This repository contains tools for statistical analysis of chess games played in "Titled Tuesday" events on chess.com between July 2022 and December 2023.
-
./data/titled-tuesday.csv
: CSV-formatted "Titled Tuesday" dataset. You can use it if you don't want to run scraping script yourself. -
scrape_and_save.py
: This script retrieves game data from "Titled Tuesday" via chess.com API and web pages scraping, preprocesses it, and saves to MongoDB. The data includes games of all players who ranked 1-25 in any of the "Titled Tuesday" event. -
generate_dataset.py
: This script turns MongoDB players collection into Pandas DataFrame and then saves it as a.csv
dataset.
The analysis.py
script contains code to perform various types of statistical analysis with chess data:
- Descriptive statistics (mean, number of wins, losses, rank distribution).
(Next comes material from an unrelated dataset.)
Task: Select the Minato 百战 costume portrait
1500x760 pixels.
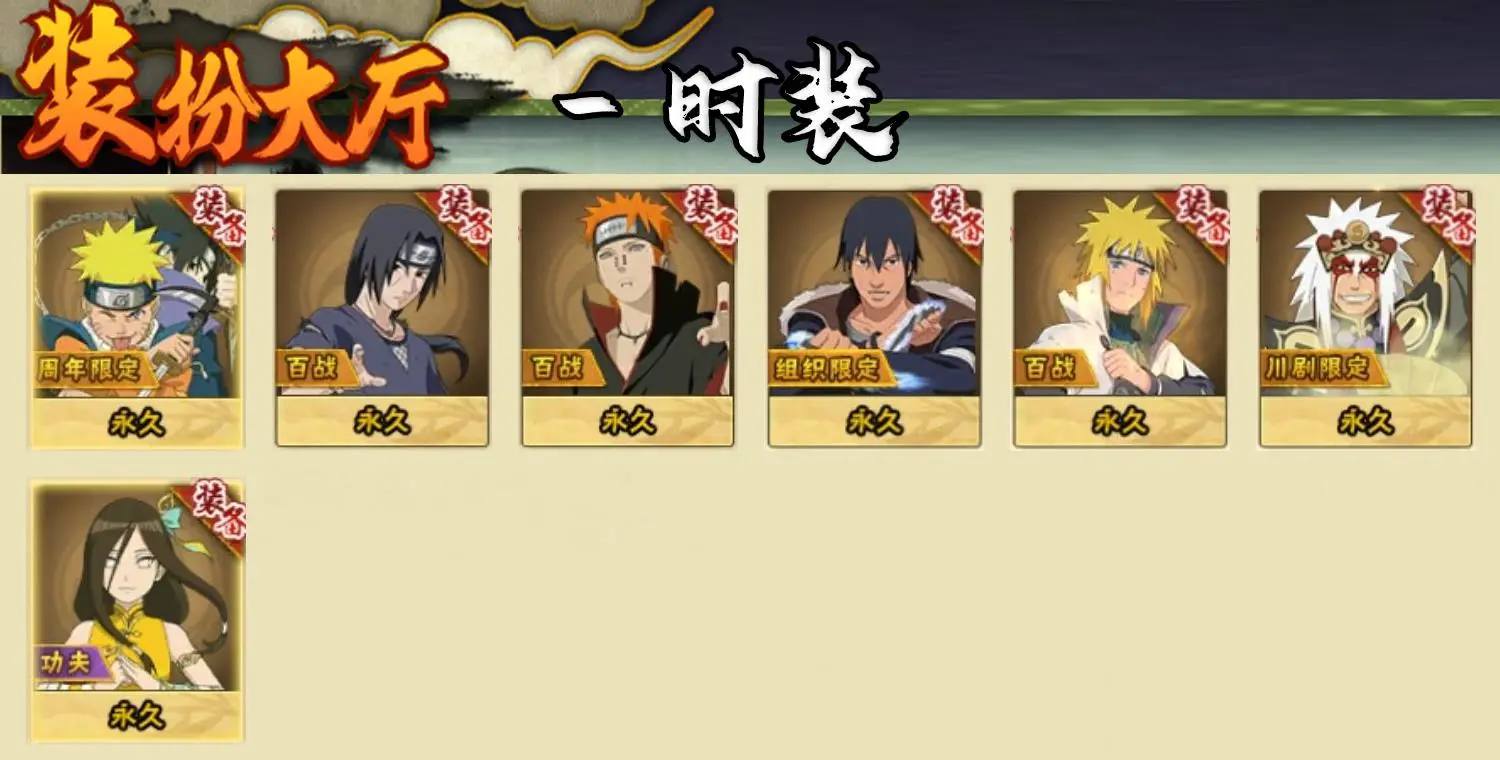Action: pos(1120,294)
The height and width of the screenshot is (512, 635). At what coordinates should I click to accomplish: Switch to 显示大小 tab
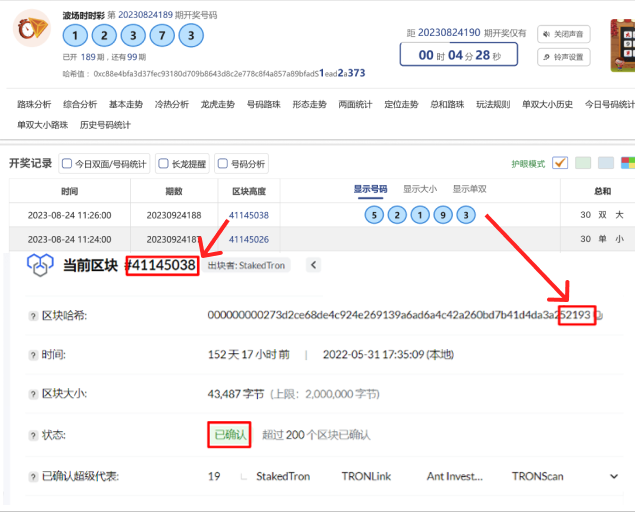pos(419,189)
- Game accuracy distribution analysis between tournaments rounds to find differences in accuracy between initial and final rounds
- K-means clustering and k-nearest neighbors analysis.
- Linear regression to predict game results based on player accuracy.
- Statistical tests (Kolmogorov-Smirnov test, Shapiro-Wilk normality test).
- Kernel Density Estimation (KDE) and visualization
- Maximum Likelihood Estimation of mean and standard deviation assuming chess data normality
- Correlation analysis of score and accuracy (Spearman's rank corellation coefficient)